__Data__:
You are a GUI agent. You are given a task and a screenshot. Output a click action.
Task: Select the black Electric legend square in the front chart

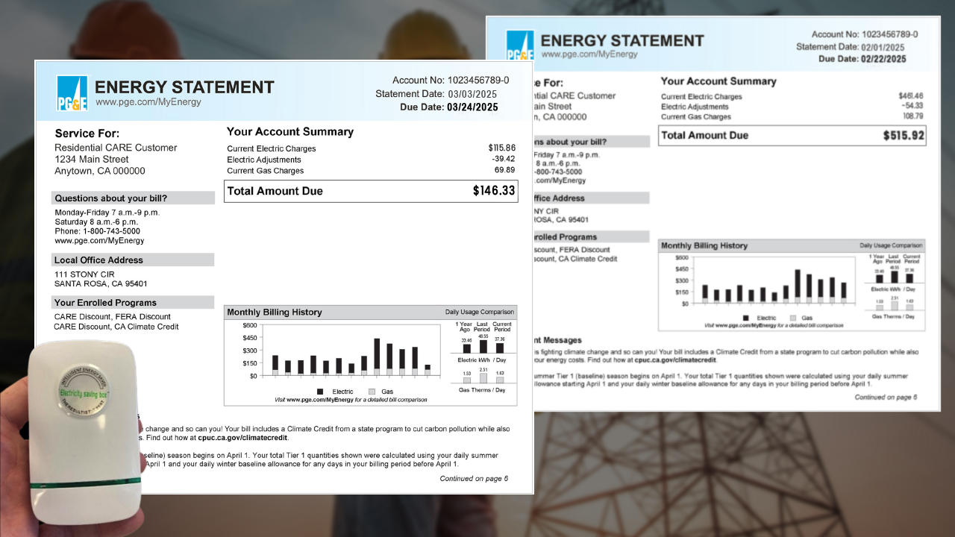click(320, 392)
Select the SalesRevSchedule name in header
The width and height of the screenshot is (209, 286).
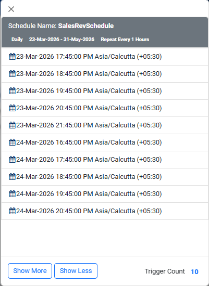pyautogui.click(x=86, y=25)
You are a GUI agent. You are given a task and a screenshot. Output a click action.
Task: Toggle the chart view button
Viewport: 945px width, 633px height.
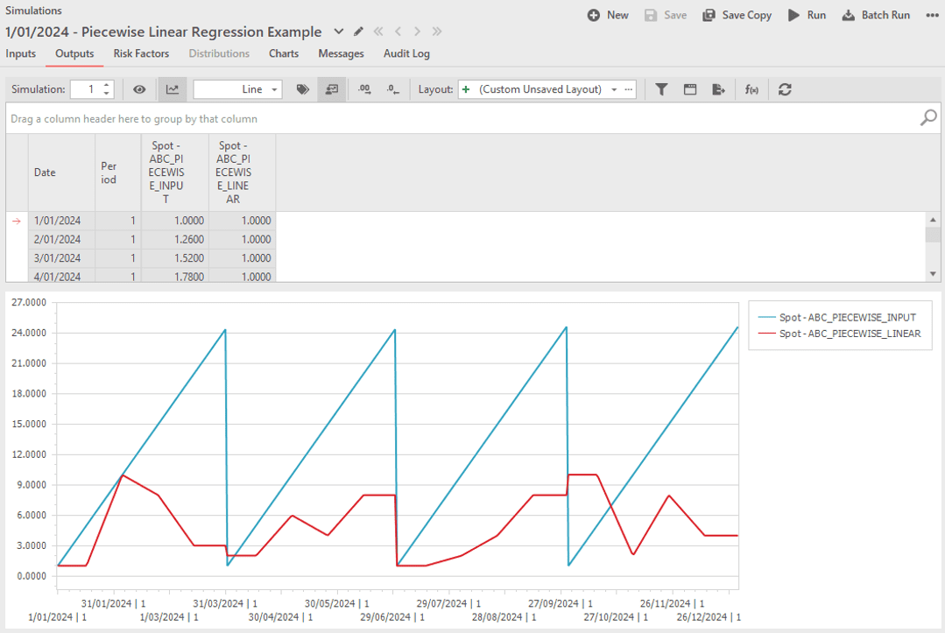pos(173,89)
---
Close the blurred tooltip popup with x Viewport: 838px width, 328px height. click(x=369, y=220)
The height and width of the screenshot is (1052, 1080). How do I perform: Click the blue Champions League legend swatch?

__Task brief__: Reproduce exactly the section above that begins at the line containing "Close the blurred" and ends at the line containing "The height and", leaving out all other lines.

__Reply__:
Close the blurred tooltip popup with x Viewport: 838px width, 328px height. click(x=369, y=220)
The height and width of the screenshot is (1052, 1080). How do I perform: Click the blue Champions League legend swatch?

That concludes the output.